ウパニシャッド(奥義書)に基づく哲学がウパニシャッド哲学です。

その数は200以上あると言われていて
特に初期に成立した10数個のウパニシャッドを
【古ウパニシャッド】と呼びます。

ウパニシャッドとは『傍に座る』という意味で
これはバラモンの師から弟子へと一子相伝で伝えられた奥義という性質を表しています。

当時、バラモンの中でも思想のぶつかり合いがありました。
農耕が主な収入源となったことで、それまでよりも自然の重要度が増し
関連してバラモンの権力が強くなっていく中で
現世利益を祈る儀式はどんどん形式化していきました。
要は、意味は置いておいて、儀式をすること自体が大事。
と儀式のノウハウばかりを追い求めるようになったのです。

ある集団はそれに疑問を持ちます。
「儀式のノウハウよりも、なぜそれが必要なのか?の方が大事なのではないか」

こうしてヴェーダの哲学的な要素を研究し
真理を探求する動きが現れたのです。
つまり祭式よりも『知の重要性』を説いたわけですね。

このことから、ウパニシャッド哲学は
『世界最古の思弁的哲学思想』と呼ばれることもあります。

代表的な思想家は『ヤージュニャ・ヴァルキヤ』や『ウッダーラカ・アールニ』です。
ヤージュニャ・ヴァルキヤは釈迦にも影響を与えたと言われています。

ウパニシャッド哲学といえば、一にも二にも【梵我一如】でしょう。

宇宙の根源である【ブラフマン(梵)】と
人間の本質である【アートマン(我)】は同一のものである。

それを自覚することで、輪廻の業(苦悩)から解放され、解脱に至ることができる。

短くまとめると、これがウパニシャッド哲学の核です。

宇宙の根源であるとされるブラフマンですが、
元々ヴェーダにおいてはブラフマンは『言葉』という意味で使われていました。
当時は祭式が最高の権力を持っていて、
祭式で使われる言葉(マントラ)によって
神々を支配することすらできる。
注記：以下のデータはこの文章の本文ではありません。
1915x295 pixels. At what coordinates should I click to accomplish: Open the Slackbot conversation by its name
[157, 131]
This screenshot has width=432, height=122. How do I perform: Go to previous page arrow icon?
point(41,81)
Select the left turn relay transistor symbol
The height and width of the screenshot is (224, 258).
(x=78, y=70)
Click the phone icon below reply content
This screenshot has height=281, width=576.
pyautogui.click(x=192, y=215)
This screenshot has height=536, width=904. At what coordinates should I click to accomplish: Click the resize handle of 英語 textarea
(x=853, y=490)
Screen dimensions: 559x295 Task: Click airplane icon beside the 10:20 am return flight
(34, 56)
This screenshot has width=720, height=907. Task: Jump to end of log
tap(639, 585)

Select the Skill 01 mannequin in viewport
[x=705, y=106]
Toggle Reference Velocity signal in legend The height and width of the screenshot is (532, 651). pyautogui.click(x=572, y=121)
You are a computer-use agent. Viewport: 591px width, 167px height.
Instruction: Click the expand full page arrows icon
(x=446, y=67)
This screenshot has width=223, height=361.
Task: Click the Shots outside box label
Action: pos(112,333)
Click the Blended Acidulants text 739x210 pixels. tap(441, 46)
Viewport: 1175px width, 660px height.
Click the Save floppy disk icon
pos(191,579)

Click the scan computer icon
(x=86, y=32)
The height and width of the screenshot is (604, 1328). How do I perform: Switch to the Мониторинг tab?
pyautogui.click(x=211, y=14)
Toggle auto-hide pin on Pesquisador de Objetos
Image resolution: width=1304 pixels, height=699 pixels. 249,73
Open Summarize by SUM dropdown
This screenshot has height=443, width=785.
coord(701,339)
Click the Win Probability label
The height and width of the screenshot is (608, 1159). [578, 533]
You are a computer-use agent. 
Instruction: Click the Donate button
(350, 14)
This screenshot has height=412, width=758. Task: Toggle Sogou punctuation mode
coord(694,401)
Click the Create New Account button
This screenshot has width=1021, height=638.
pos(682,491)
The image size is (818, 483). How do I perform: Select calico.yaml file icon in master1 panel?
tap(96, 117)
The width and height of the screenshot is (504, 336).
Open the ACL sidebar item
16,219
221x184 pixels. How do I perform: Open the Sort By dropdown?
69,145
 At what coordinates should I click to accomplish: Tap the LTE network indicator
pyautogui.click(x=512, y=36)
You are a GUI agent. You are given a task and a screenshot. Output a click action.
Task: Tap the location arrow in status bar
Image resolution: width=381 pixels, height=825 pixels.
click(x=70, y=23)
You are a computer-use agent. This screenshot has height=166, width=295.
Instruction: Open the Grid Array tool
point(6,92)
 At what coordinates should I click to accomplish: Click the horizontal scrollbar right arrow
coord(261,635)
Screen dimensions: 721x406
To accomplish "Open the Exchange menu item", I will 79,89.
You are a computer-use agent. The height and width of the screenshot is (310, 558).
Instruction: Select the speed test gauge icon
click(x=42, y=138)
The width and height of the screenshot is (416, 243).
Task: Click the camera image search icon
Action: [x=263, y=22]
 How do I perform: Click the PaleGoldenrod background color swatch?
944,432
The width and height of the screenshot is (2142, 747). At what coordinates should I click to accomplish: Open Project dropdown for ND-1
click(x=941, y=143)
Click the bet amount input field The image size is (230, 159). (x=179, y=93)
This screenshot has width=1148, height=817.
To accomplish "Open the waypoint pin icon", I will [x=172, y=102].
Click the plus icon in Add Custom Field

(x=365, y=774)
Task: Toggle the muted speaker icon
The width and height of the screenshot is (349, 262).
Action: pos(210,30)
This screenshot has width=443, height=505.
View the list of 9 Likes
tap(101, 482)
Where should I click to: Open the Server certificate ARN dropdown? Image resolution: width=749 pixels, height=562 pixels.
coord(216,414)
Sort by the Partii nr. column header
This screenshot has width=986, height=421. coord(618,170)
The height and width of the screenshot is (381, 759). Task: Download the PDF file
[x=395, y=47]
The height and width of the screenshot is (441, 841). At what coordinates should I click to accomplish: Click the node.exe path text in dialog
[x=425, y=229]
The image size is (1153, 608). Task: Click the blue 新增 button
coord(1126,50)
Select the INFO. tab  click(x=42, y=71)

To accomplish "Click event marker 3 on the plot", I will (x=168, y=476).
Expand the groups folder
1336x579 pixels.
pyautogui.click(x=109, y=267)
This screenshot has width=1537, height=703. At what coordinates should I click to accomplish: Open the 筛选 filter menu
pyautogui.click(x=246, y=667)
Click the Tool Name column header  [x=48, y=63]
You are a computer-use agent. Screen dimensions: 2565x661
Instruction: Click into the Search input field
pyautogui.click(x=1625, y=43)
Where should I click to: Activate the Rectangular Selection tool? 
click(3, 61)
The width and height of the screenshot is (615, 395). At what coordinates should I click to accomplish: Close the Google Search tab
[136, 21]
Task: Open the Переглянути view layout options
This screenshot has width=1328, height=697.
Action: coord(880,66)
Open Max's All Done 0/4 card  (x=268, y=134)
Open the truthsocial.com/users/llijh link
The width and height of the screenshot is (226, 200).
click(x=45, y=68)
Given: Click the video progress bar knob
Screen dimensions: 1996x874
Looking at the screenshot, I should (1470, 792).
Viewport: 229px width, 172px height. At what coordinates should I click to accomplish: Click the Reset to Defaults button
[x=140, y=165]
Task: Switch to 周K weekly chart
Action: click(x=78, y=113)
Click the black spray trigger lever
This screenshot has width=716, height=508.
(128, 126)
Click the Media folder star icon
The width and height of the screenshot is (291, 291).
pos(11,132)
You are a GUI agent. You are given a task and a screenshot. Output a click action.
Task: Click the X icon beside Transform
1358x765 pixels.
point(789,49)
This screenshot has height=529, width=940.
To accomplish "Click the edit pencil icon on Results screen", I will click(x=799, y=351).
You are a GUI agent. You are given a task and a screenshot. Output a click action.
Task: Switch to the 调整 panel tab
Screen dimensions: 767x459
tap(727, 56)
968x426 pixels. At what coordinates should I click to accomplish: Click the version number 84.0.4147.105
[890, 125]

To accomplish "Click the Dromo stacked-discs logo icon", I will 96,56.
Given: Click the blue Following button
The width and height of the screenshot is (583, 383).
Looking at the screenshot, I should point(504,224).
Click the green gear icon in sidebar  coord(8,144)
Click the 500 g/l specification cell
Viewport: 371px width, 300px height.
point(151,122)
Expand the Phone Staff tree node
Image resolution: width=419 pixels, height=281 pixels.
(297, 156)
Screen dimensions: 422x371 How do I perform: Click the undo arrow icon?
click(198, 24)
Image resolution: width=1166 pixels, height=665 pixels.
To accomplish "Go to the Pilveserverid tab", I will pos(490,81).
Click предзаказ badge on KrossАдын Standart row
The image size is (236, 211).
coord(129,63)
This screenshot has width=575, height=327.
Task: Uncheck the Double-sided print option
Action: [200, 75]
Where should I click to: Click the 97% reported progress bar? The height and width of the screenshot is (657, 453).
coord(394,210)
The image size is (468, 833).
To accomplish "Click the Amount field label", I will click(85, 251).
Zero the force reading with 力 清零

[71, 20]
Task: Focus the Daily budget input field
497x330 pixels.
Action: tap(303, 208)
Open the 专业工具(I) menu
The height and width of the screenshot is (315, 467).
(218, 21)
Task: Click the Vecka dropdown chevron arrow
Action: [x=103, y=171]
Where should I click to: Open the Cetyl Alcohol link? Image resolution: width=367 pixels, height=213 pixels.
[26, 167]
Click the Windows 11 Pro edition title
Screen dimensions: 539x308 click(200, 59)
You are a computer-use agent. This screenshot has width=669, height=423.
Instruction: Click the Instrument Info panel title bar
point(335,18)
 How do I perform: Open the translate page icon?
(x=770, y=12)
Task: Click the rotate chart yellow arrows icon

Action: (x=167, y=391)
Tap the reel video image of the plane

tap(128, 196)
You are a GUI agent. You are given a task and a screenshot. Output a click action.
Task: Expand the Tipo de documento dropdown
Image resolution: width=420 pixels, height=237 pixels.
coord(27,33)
と考えられていました。
ある意味ブラフマン(言葉)は神を超えた最高神であったとも言えるでしょう。

それが転じて『外界にあるすべてのものと活動の背後にあって、変わることのないもの』
つまり普遍な原理と呼ばれたのです。

一方で、アートマンは意識の最も深いところにある個の根源です。
心や意識をアートマンと表現することもありますが、
どちらかというと、それらのもっと背後にある魂的なものを指す言葉とされます。

この両者がそもそも同一なものだと理解することが
解脱へのたった一つの方法である。ということなんですね。

梵我一如について解説することはもはや愚行です。
そもそも、これを理解できたら解脱できるとされているわけですから
当然そう簡単に理解できるものではありません。
もちろん、真に理解していないものを解説できるはずもありません。

それを大前提に置いた上で
個人的な解釈を少し突拍子もない例えで表現することをお許しください。


インド哲学には【業】という概念があります。
身体的な行為や発言、思ったことなど。
これらは死んでも輪廻することで魂に受け継がれ次の生で結果として現れます。
これを【自業自得】【因果応報】などと表現しますね。

因果応報により、過去の業は現世に結果として現れます。
これによって生まれた際のカーストが決定される。
業と輪廻の概念がカースト制度を支えていることがわかります。

浮いたり沈んだりする輪廻。この繰り返しこそが苦であると考えられたのです。
そして、その苦から解放されるためには輪廻自体から抜け出さないといけない。
それが解脱であり、涅槃(ニルヴァーナ)です。


それを前提に私たちの人生をマリオに例えてみましょう。
ゲームの中で一生を全うした私(マリオ)たちは、
死を迎えると、すぐさま新しい生を受けまたゲームの世界を生きます。

延々と繰り返される『いずれ死ぬ』ゲームは
捉えようによっては苦痛以外の何者でもないと考えられます。

今この瞬間に右スクロールでBダッシュしているマリオはまさにアートマンです。
本人にとっては、その生こそが全てでありそれ自体が自分だと感じています。

一方でマリオを操作する主体がブラフマンだとしましょう。
この場合、主体が属する世界自体をブラフマンと表現するべきですが便宜上割愛します。

この瞬間、マリオがふと気づきます。
「自分とこの世界を作っている主体(ブラフマン)は同一である」
それらが完璧に一致したときマリオはそのマリオ性を捨て
ゲームの世界からログアウトすることができます。

つまり、延々と続く生と死(輪廻)から解放されたのです。

梵我一如、または解脱とは『ログアウト』である。

これはかなり怒られそうです。

ウパニシャッド哲学においては、梵我一如を
『知によって』理解しようとしました。

この哲学を源泉にして瞑想やヨーガで解脱を目指す勢力が現れたり
苦行で涅槃を達成しようとする集団が現れたりします。

それが仏教やジャイナ教、そして六派哲学に代表されるインド哲学です。